## To do
Word for word, please copy the line containing "The width and" and all lines after it in the entries below, and only those, leaving every picture out.

═════ Source information

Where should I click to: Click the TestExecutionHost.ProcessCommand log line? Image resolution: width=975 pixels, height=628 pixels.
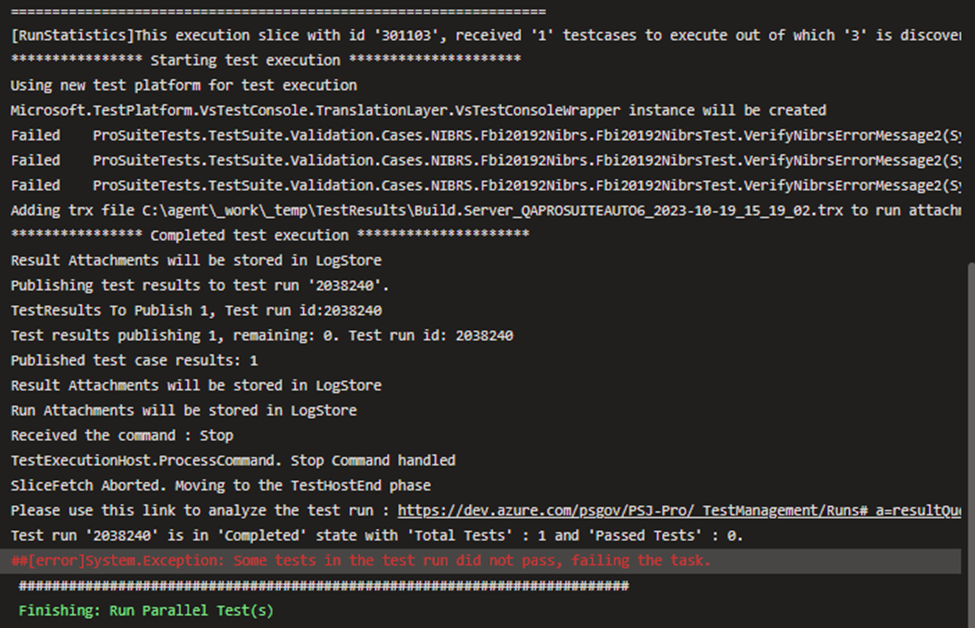coord(233,461)
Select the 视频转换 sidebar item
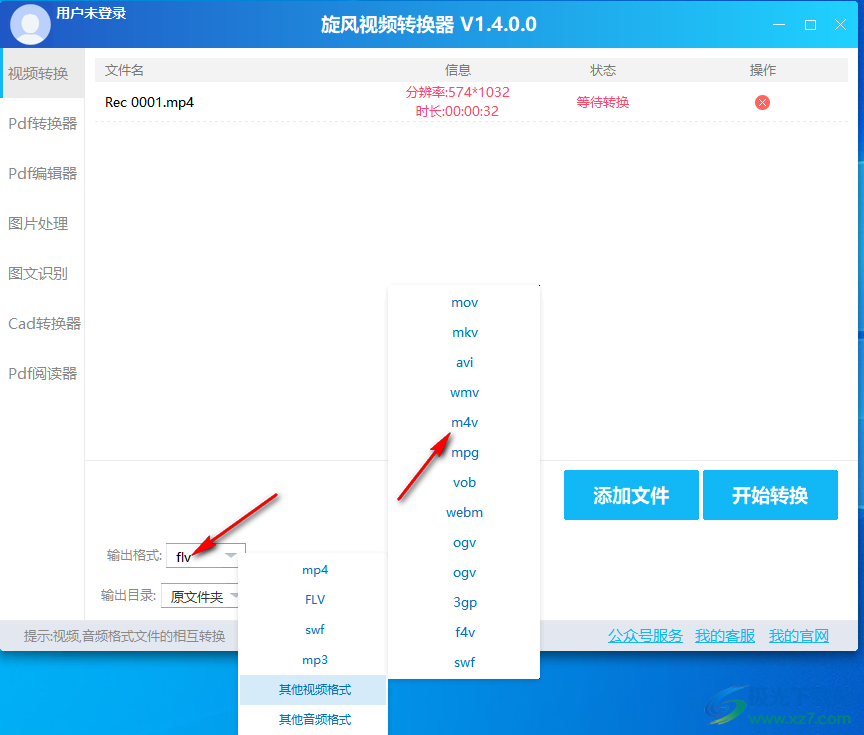Screen dimensions: 864x735 coord(40,73)
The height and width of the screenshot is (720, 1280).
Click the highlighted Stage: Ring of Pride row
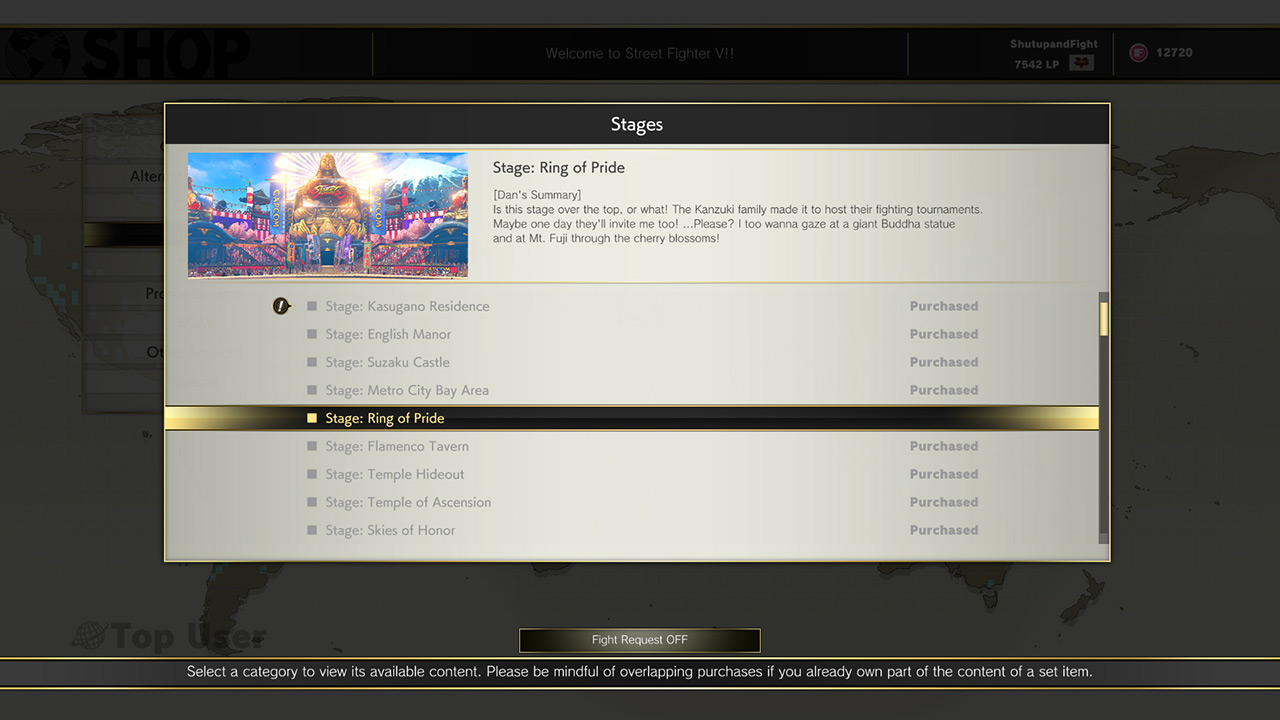tap(632, 418)
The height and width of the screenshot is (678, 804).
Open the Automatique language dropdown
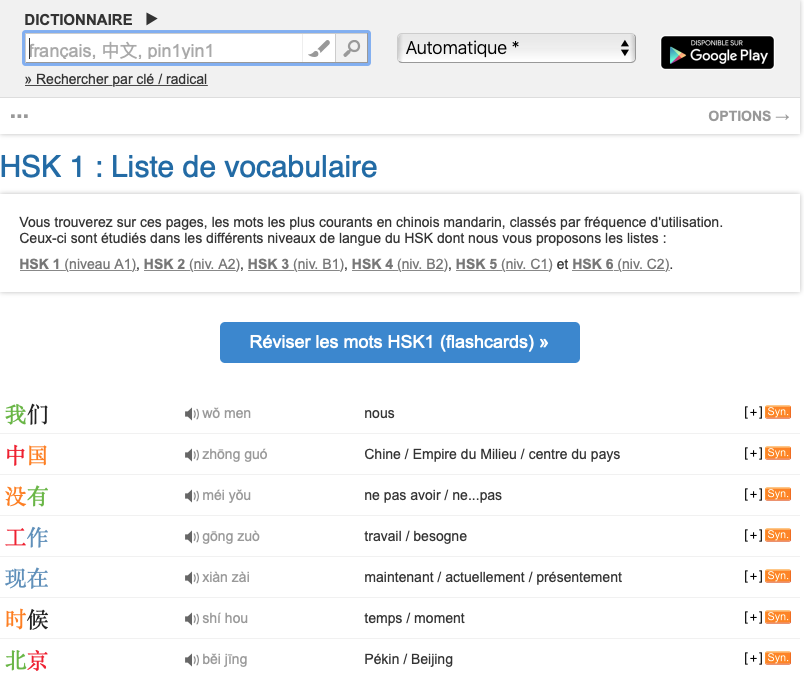click(516, 48)

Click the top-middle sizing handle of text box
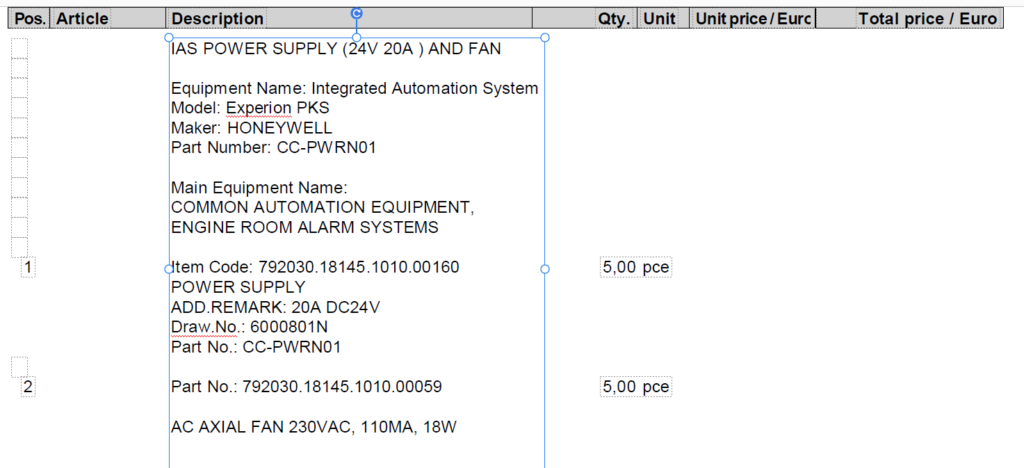pyautogui.click(x=357, y=38)
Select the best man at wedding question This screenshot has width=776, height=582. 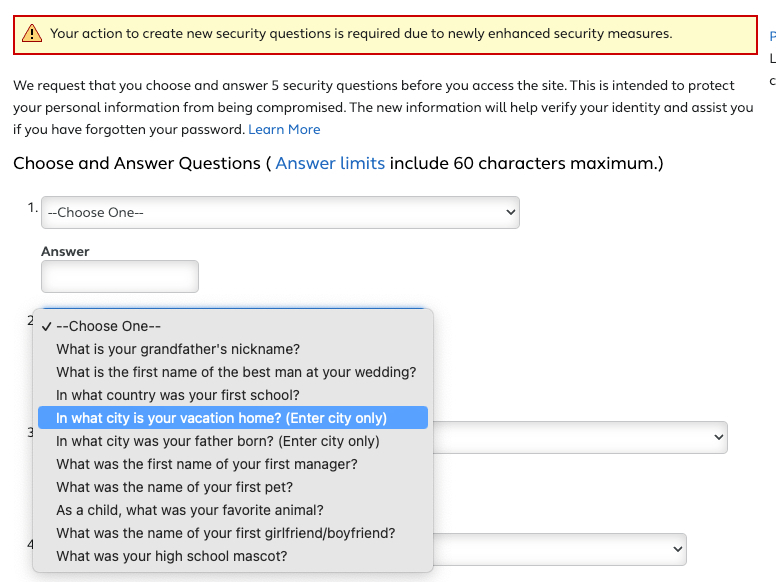[236, 372]
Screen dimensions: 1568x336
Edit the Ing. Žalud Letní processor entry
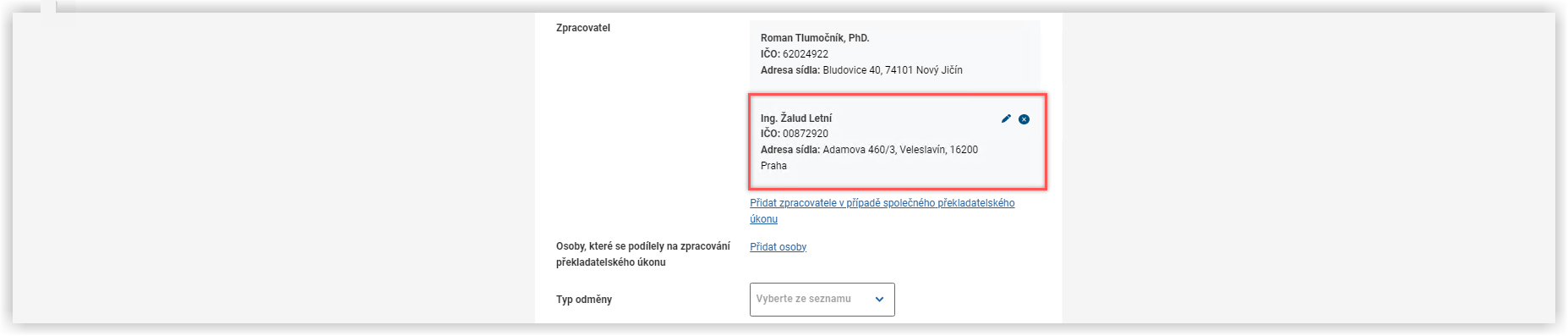pyautogui.click(x=1006, y=119)
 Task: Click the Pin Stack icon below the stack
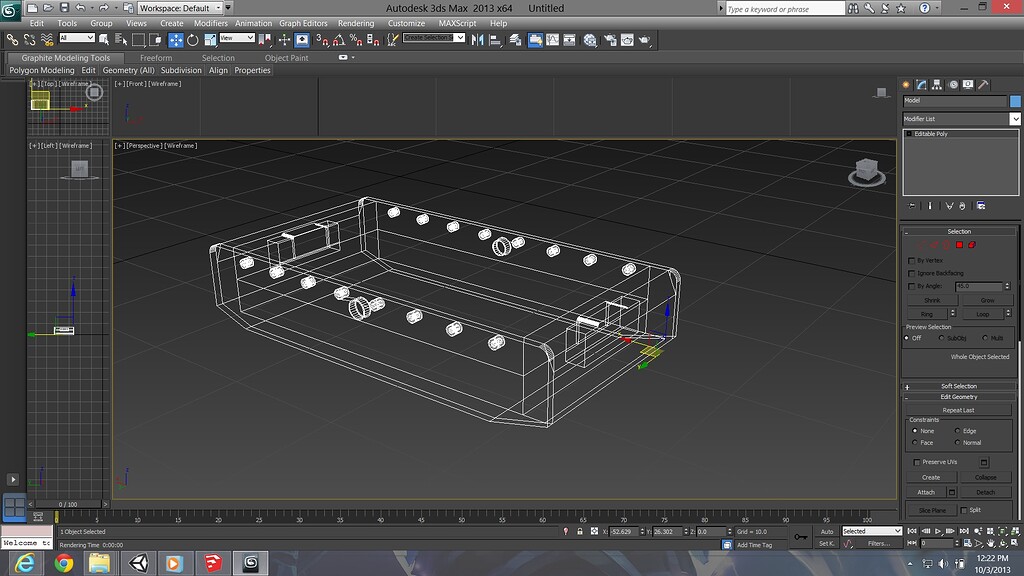[x=911, y=205]
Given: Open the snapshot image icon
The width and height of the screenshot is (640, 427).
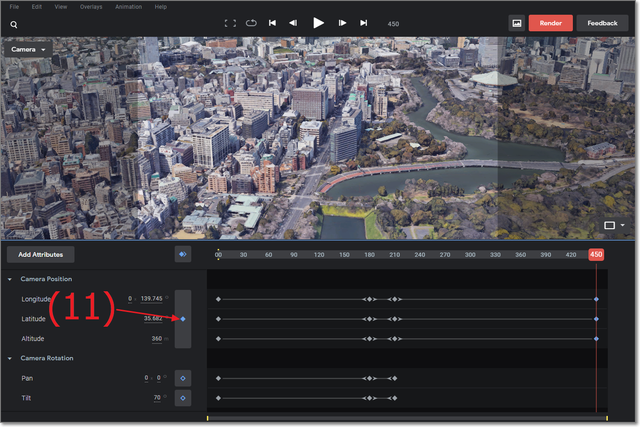Looking at the screenshot, I should 516,22.
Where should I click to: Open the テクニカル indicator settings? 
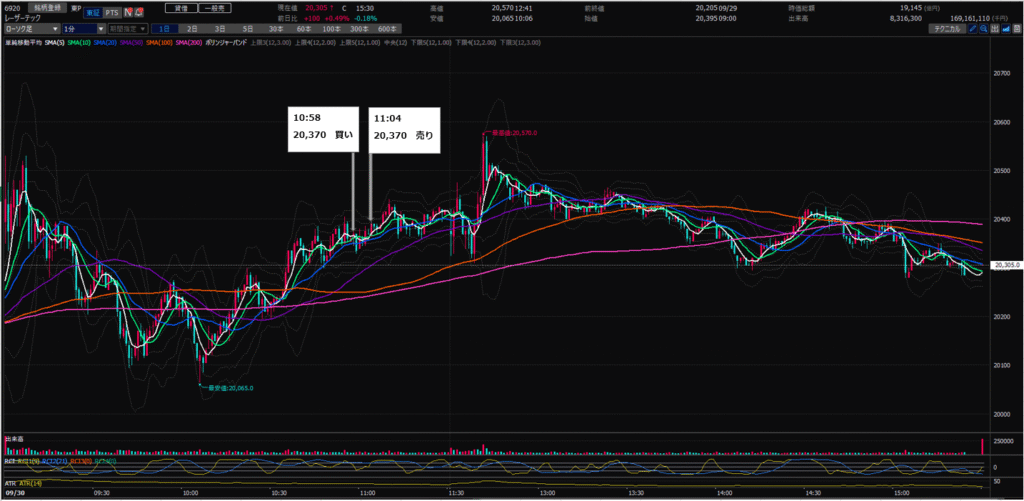pos(948,30)
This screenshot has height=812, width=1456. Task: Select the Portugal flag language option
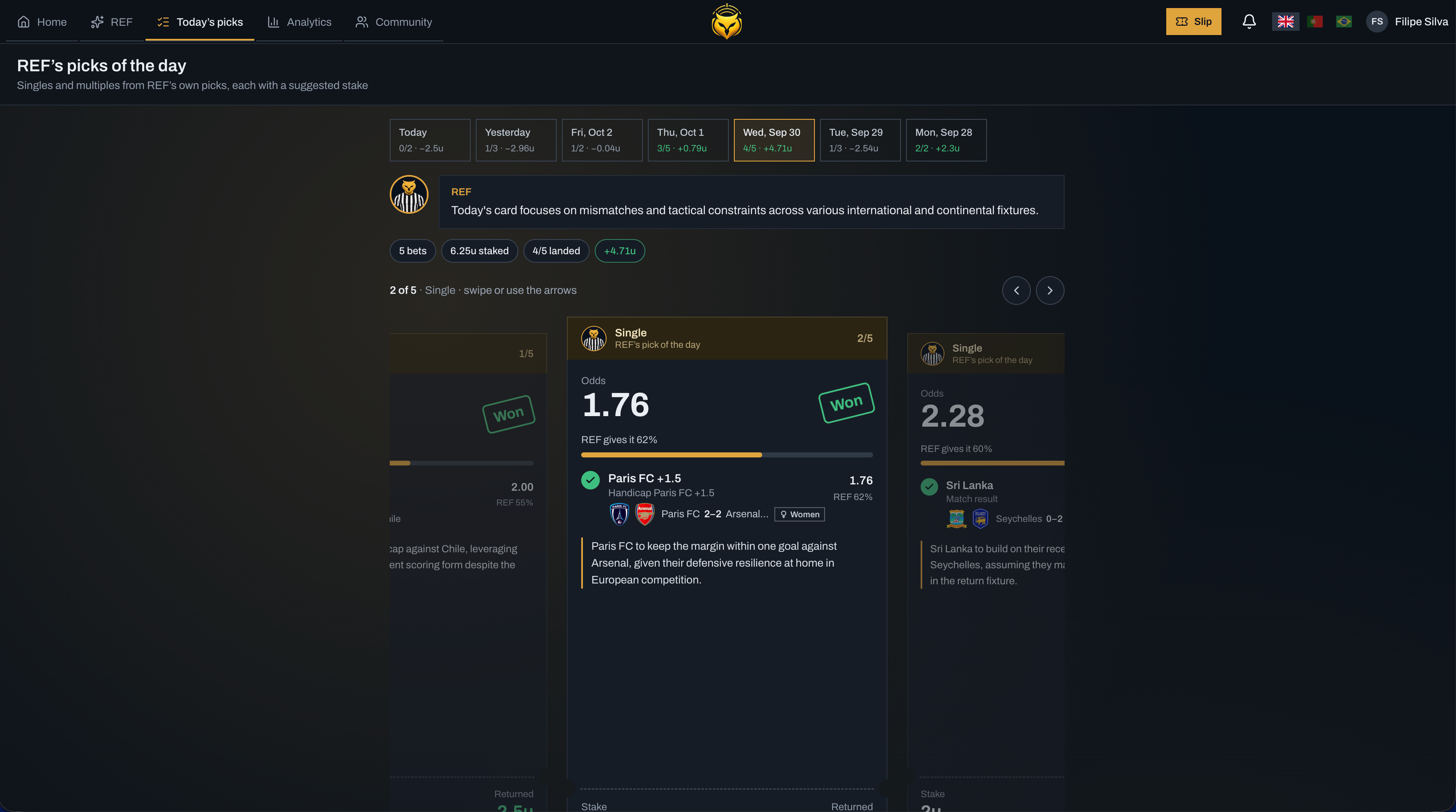[1315, 21]
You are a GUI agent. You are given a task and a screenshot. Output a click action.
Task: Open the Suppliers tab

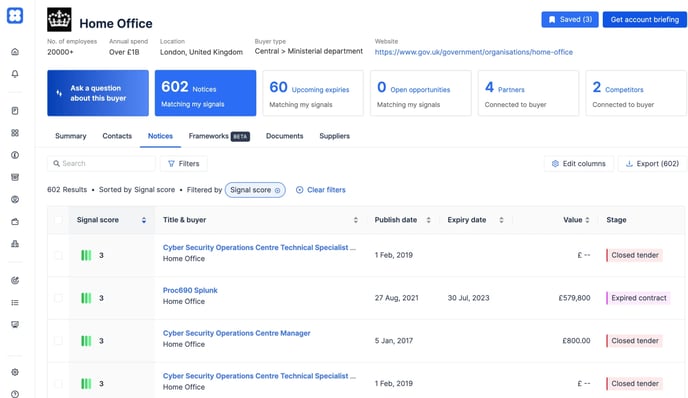334,136
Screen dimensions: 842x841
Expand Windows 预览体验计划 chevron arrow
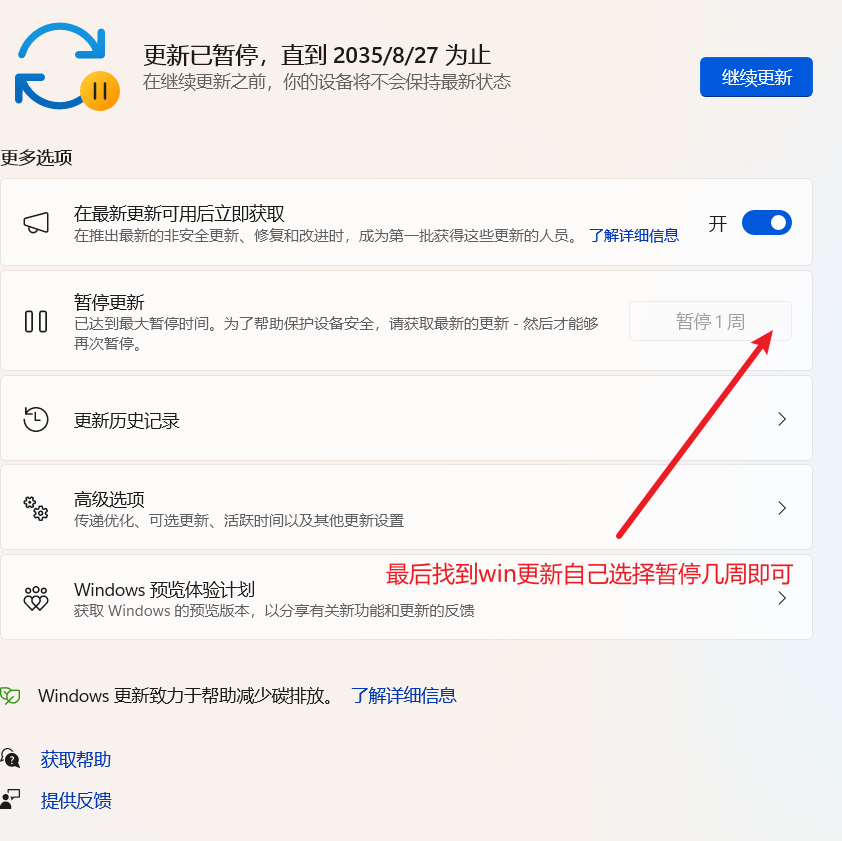pos(782,599)
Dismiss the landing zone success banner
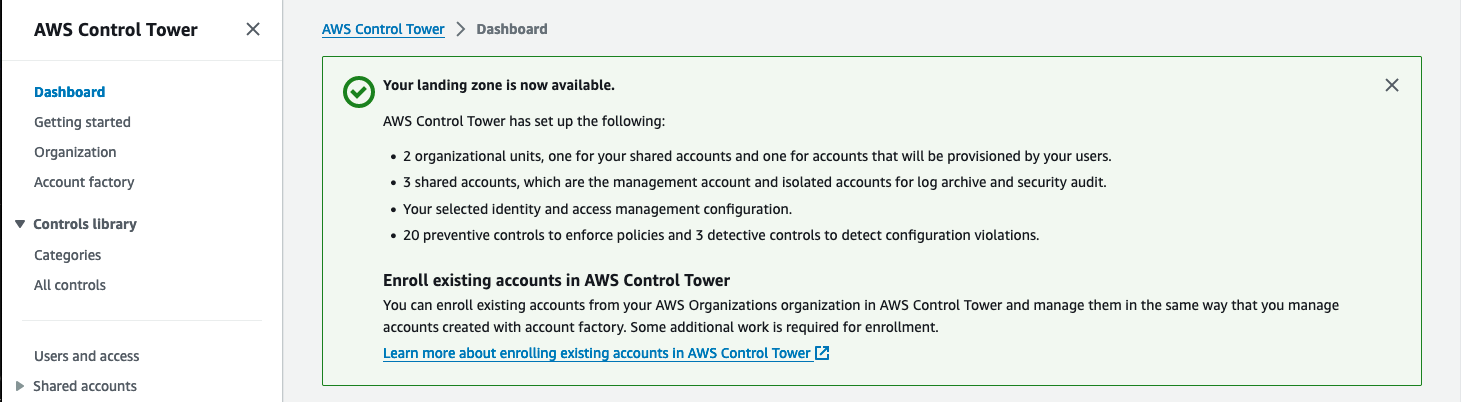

══════════

## Result of the exercise
The width and height of the screenshot is (640, 427).
Looking at the screenshot, I should 516,22.
Where should I click to: Open the テクニカル indicator settings? 
pos(948,30)
This screenshot has height=812, width=1456. Task: Select the Portugal flag language option
[1315, 21]
You are a GUI agent. You are given a task and a screenshot. Output a click action.
Task: Open the Suppliers tab

334,136
Screen dimensions: 842x841
Expand Windows 预览体验计划 chevron arrow
pos(782,599)
Dismiss the landing zone success banner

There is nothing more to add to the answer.